Deux vigies de notre société, deux philosophes, ont
accepté de répondre à nos questions. L'un pessimiste,
Paul Virilio; l'autre, Clément Rosset, optimiste malgré
sa vision tragique de l'existence.
Paul Virilio est philosophe, urbaniste, auteur de plusieurs ouvrages
dont le dernier, paru cette année chez Galilée, s'intitule
Stratégie de la déception. Dénoncé par
ses détracteurs comme un pessimiste et un paranoïaque
obsédé par une vision tragique de l'histoire et du
futur, tant il fut marqué dans sa jeunesse par les bombardements
de Nantes sous l'Occupation, il développe une pensée
des plus percutantes.
Les grandes illusions qui faisaient tenir l'humanité sont
en train de se dissiper, laissant l'homme seul face à l'absurde
et au néant; il ne survit plus qu'au prix d'une rotation
rapide de ces illusions.

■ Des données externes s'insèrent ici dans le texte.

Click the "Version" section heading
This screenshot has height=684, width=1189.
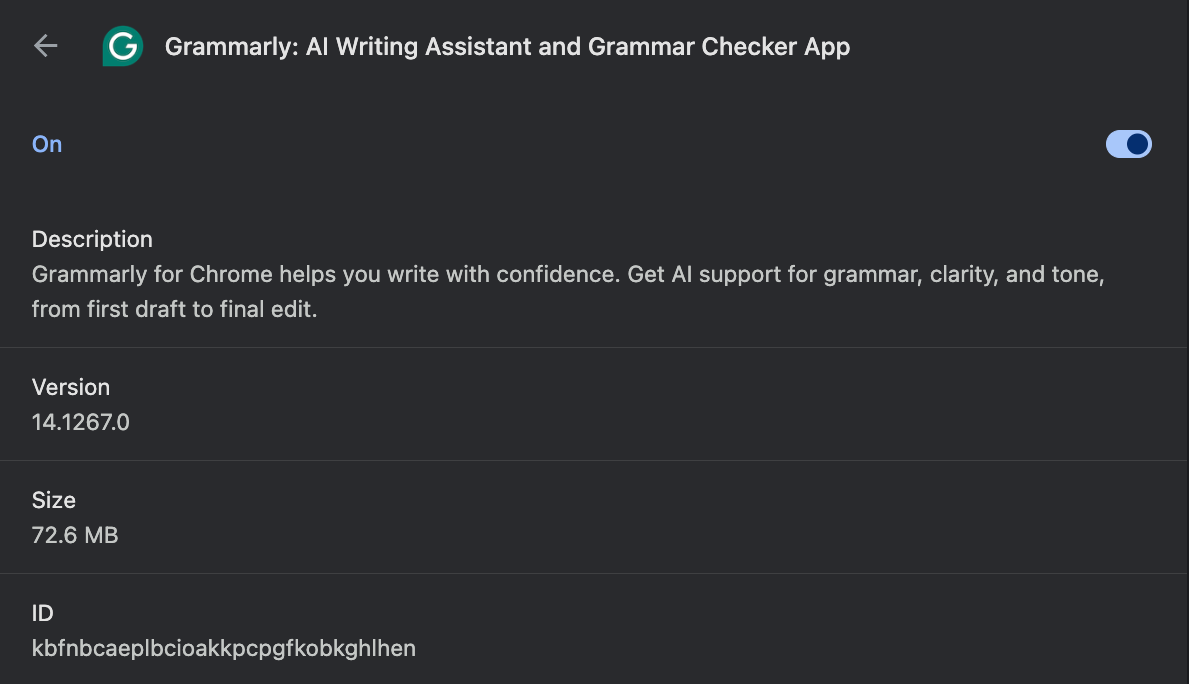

Pensez-vous qu'au XXe siècle nous
retrouverons une illusion durable, ou sommes-nous condamnés
à zapper de plus en plus vite?
P.V. Aucune illusion ne dure, ni les petites illusions quotidiennes,
ni la grande illusion historique, tel le marxisme. Le matérialisme
historique a vécu ce que vivent les idéologies, à
peine quelques décennies... Non, plutôt que de "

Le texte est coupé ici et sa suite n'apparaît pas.